→ PROBLEM
Give back every record exactly.

___ RECORDS FOR THE EXERCISE ___

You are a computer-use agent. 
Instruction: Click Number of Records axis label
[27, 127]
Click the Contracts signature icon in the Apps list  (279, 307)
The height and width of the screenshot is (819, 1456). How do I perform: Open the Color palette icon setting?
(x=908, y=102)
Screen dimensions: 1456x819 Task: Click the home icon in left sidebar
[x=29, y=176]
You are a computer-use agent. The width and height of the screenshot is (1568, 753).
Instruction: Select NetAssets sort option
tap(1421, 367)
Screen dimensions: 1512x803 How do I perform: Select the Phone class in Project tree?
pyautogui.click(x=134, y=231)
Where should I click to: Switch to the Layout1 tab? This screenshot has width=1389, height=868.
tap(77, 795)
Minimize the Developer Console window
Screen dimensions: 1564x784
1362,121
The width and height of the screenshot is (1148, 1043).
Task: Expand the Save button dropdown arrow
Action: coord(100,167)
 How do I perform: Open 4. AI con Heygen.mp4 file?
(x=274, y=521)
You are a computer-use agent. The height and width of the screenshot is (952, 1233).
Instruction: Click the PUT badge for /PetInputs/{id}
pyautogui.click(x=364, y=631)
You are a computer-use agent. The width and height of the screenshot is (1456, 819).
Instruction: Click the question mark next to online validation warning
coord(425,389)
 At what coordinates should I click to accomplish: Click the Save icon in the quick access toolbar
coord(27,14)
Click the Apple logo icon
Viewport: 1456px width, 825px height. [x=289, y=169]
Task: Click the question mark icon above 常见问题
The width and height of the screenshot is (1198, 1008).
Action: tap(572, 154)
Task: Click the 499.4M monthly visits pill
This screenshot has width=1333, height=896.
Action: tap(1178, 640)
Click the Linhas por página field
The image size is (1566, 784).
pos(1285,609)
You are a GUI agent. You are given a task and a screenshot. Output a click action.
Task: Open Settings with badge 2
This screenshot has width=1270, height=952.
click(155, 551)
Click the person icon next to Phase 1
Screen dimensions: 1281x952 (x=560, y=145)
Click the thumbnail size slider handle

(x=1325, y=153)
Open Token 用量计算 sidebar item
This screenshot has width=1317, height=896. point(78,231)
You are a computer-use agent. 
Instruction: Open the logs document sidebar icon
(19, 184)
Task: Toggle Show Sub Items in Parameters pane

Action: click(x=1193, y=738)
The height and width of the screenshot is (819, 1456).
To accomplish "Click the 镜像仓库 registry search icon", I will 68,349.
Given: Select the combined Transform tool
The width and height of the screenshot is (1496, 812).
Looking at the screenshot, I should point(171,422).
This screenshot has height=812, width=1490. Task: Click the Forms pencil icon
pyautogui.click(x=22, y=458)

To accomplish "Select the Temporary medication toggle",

___

→ OUTPUT FOR THIS TASK
You are a computer-use agent. 
Instruction: Click Number of Records axis label
[27, 127]
Click the Contracts signature icon in the Apps list  (279, 307)
The height and width of the screenshot is (819, 1456). How do I perform: Open the Color palette icon setting?
(x=908, y=102)
Screen dimensions: 1456x819 Task: Click the home icon in left sidebar
[x=29, y=176]
You are a computer-use agent. The width and height of the screenshot is (1568, 753).
Instruction: Select NetAssets sort option
tap(1421, 367)
Screen dimensions: 1512x803 How do I perform: Select the Phone class in Project tree?
pyautogui.click(x=134, y=231)
Where should I click to: Switch to the Layout1 tab? This screenshot has width=1389, height=868.
tap(77, 795)
Minimize the Developer Console window
Screen dimensions: 1564x784
1362,121
The width and height of the screenshot is (1148, 1043).
Task: Expand the Save button dropdown arrow
Action: coord(100,167)
 How do I perform: Open 4. AI con Heygen.mp4 file?
(x=274, y=521)
You are a computer-use agent. The height and width of the screenshot is (952, 1233).
Instruction: Click the PUT badge for /PetInputs/{id}
pyautogui.click(x=364, y=631)
You are a computer-use agent. The width and height of the screenshot is (1456, 819).
Instruction: Click the question mark next to online validation warning
coord(425,389)
 At what coordinates should I click to accomplish: Click the Save icon in the quick access toolbar
coord(27,14)
Click the Apple logo icon
Viewport: 1456px width, 825px height. [x=289, y=169]
Task: Click the question mark icon above 常见问题
The width and height of the screenshot is (1198, 1008).
Action: tap(572, 154)
Task: Click the 499.4M monthly visits pill
This screenshot has width=1333, height=896.
Action: tap(1178, 640)
Click the Linhas por página field
The image size is (1566, 784).
pos(1285,609)
You are a GUI agent. You are given a task and a screenshot. Output a click action.
Task: Open Settings with badge 2
This screenshot has width=1270, height=952.
click(155, 551)
Click the person icon next to Phase 1
Screen dimensions: 1281x952 (x=560, y=145)
Click the thumbnail size slider handle

(x=1325, y=153)
Open Token 用量计算 sidebar item
This screenshot has width=1317, height=896. point(78,231)
You are a computer-use agent. 
Instruction: Open the logs document sidebar icon
(19, 184)
Task: Toggle Show Sub Items in Parameters pane

Action: click(x=1193, y=738)
The height and width of the screenshot is (819, 1456).
To accomplish "Click the 镜像仓库 registry search icon", I will 68,349.
Given: Select the combined Transform tool
The width and height of the screenshot is (1496, 812).
Looking at the screenshot, I should point(171,422).
This screenshot has height=812, width=1490. Task: Click the Forms pencil icon
pyautogui.click(x=22, y=458)

To accomplish "Select the Temporary medication toggle",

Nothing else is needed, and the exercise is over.